St. Ignatius students Giselle Ebanks and Viktoriya Bolgova emerged the winners of the Conyers Inter-Schools Debate Tournament with their performance at the final Exhibition Debate, held on Nov. 10, in their compelling final argument for the resolution: “Be it resolved that governments should ban extremist websites.”
According to a press release, the tournament brought together 14 high school student teams from Cayman Prep, Cayman International School, Clifton Hunter, John Gray High School, Cayman Brac’s Layman E. Scott High School and St. Ignatius, and for the first time, contestants from Grace Christian Academy.
With weeks to prepare their argument on the same topic used for the final, students took part in round robin debates that were hosted by eight senior student chairpersons, junior student runners and 28 judges from the community.
The second round saw students choose between two topics: “Professional sports are of no value in modern society,” or “Literature is essential to civilization.” With just 10 minutes to prepare, the debaters showcased their skills of persuasion and understanding of the subject matter.
Students and judges were then invited to attend the Exhibition Debate, hosted on stage in the ARC and attended by dignitaries including Governor Helen Kilpatrick, acting Chief Education Officer Lyneth Montieth, recently retired Justice Alex Henderson and MLA Winston Connolly.
According to the release, the St. Ignatius duo started first, and delivered a well-researched, balanced argument based on the link to mass acts of terrorism and visits to extremist websites.

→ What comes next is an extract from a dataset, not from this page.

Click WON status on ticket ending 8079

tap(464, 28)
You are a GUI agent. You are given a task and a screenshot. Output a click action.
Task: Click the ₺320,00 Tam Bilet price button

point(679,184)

“Obama had to respond to 14 mass shootings in the United States during his eight years of presidency; we cannot allow Donald Trump to do the same,” said Viktoriya, drawing on the U.S. presidential election the night before.
“Nobody is perfect, therefore there has to be limitations on the freedom of speech,” she argued.
“Mr. Chairman, we are not anarchists, thus we need rules on the safety and security of our people.”
The Clifton Hunter team countered that individuals must take ownership of their actions and not rely on handholding by government, which likely had more important matters to attend to.
In competition for individual honors, the top three individual speakers were within four points of each other. Viktoriya Bolgova of St. Ignatius was crowned best individual debater; fellow St. Ignatius student Finley McDougall came in second; and Alexander Cummer from CIS finished in third place.
“Education is a passion of mine. It is the great equalizer. Embrace the challenge. Embrace the time and energy it has taken you to be up on that stage,” said Mr. Connolly at the prize-giving.
Conyers Partner Fraser Hughes said that the firm was proud to sponsor the debate tournament for the third time.
“This evening’s debates showcased a high level of confidence and understanding of the subject matter, and the students delivered some persuasive arguments,” he said.
“The use of persuasion is integral to a number of career paths and Conyers is proud to support an event that offers a platform to exercise these skills.”